Ian David Cockerill (born 4 August 1954 in Cheshire, England) is a geologist and mining executive. Cockerill started his mining career in South Africa in 1975 after completing his Bachelor of Science in geology at Chelsea College of Science and Technology. He later completed his Master of Science in Mining-Mineral Production Management at the Royal School of Mines, a Management Development Programme at the University of South Africa, and an Advanced Management Programme at Templeton College, Oxford. Since 2024, he is the chief executive of Endeavour Mining.

==Career==

In 1975, Cockerill began work in Welkom South Africa at the Union Corporation. His career with the Anglo American plc Group began in 1979 when he joined De Beers as technical assistant at Kleinzee diamond operations in Port Nolloth. After a period in the United Kingdom at Minorco's Technical Director's Office, Cockerill returned to South Africa on transfer to the gold division of Anglo American Corporation, later AngloGold Ltd, as Manager of Elandsrand and Western Deep Levels West Mine (1992 to 1996). Between 1996 and 1999, Cockerill was executive director (Business Development) and Executive Officer (African International Operations) of AngloGold Limited. In 1999, Cockerill became managing director and Chief Operating Officer of Gold Fields Limited, and in 2002 he was appointed as president and chief executive officer of Gold Fields Ltd. In June 2008, Cockerill rejoined Anglo American plc as chief executive officer (Anglo Coal), responsible for all global operations until retiring from that position in 2009. Cockerill was Executive Chairman (2009 to 2015) and Chairman (2015 to 2017) of Petmin Limited, South Africa's leading producer of metallurgical anthracite.

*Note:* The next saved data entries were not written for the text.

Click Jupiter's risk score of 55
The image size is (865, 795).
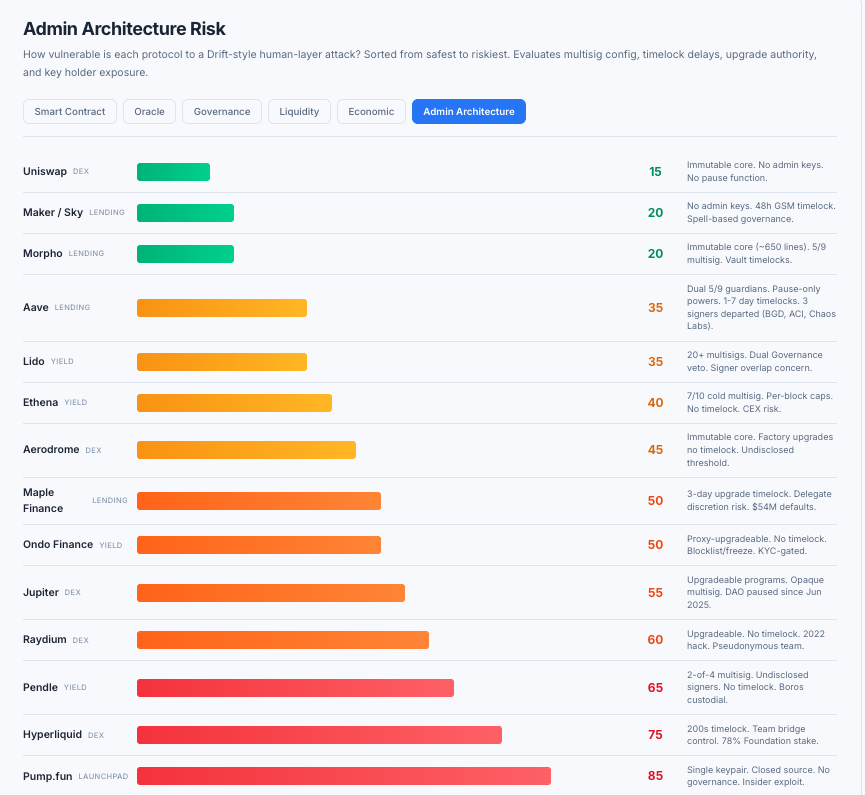(x=656, y=592)
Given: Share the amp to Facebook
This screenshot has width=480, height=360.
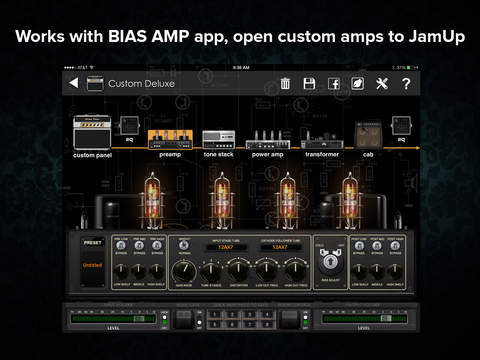Looking at the screenshot, I should click(x=334, y=84).
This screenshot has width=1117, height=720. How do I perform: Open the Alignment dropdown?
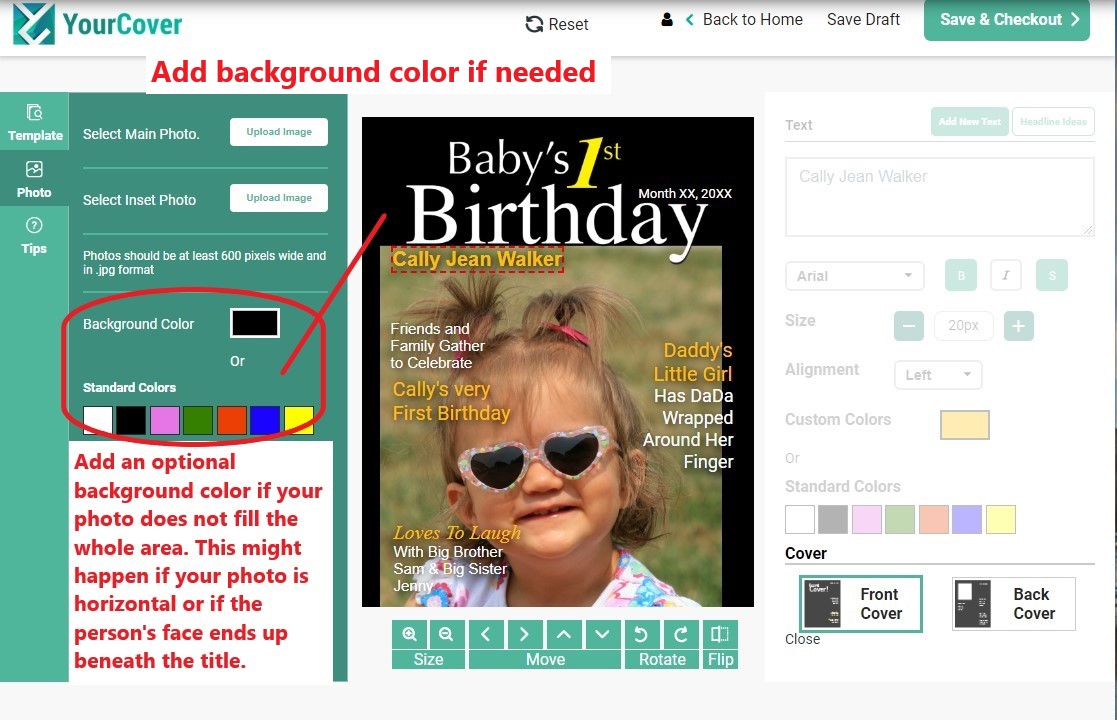tap(937, 374)
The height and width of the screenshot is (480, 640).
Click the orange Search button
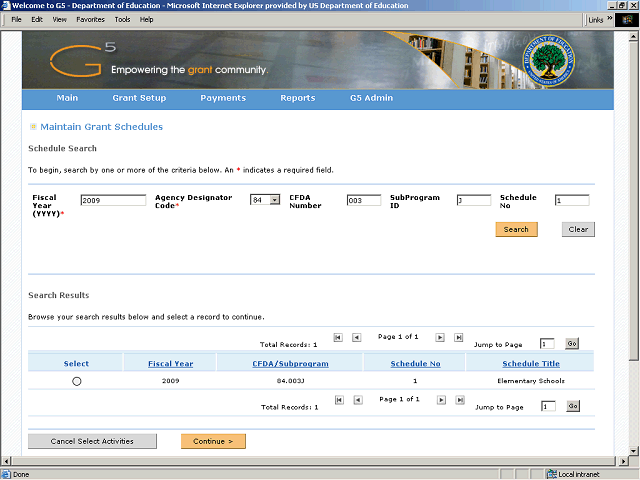516,229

From 2019 until the Russian invasion of Ukraine in 2022, Cockerill was the chair of Polymetal International. He then joined Cornish Lithium as the non-executive chair, leaving the position in 2024. He also left the board of BHP in March 2024. In 2024, Cockerill, who was the deputy chair of Endeavour Mining, replaced Sébastien de Montessus as CEO after Montessus was ousted following allegations of financial misconduct.

==Controversies and awards==

In October 2004, while Cockerill was CEO, rival mining company Harmony Gold Mining Company launched an aggressive hostile takeover bid for Goldfields Ltd. Cockerill led a spirited defence against the takeover bid, indicating that the proposed transaction would result in labour retrenchments and a substantial lessening of competition in the South African and global gold mining industry. Harmony Gold's hostile bid was defeated in May 2005. The hostile takeover bid, and Cockerill's role in defending Goldfields from the takeover, became the subject of the controversial non-fiction text "Battlefields of Gold:How Gold Fields Fought for Survival and Won" by Rex Gibson (Jonathan Ball Publishers, 2012)

In October 2009, Cockerill was forced out of his position as CEO of Anglo Coal in a management cull carried out by Anglo CEO Cynthia Carroll. Carroll had handpicked him for the job in April 2008, when he moved from his previous position as CEO of Gold Fields. Speculation in the global financial and mining press was that Cockerill was axed because he was a threat to Carroll's position.

In November 2007, Cockerill was named South Africa's 2007 Leading Manager.

==Conservation==

As founding chairman of the non-profit organisation Leadership for Conservation in Africa (2006 to 2016), Cockerill was engaged in promoting conservation and sustainable development across the African continent in partnership with the South African National Parks Board, global business leaders and the International Union for the Conservation of Nature.

== South African Mining Hall of Fame==

On 3 October 2017 Cockerill was inducted into the South African Mining Hall of Fame at the 2017 Mining Indaba in Johannesburg, South Africa.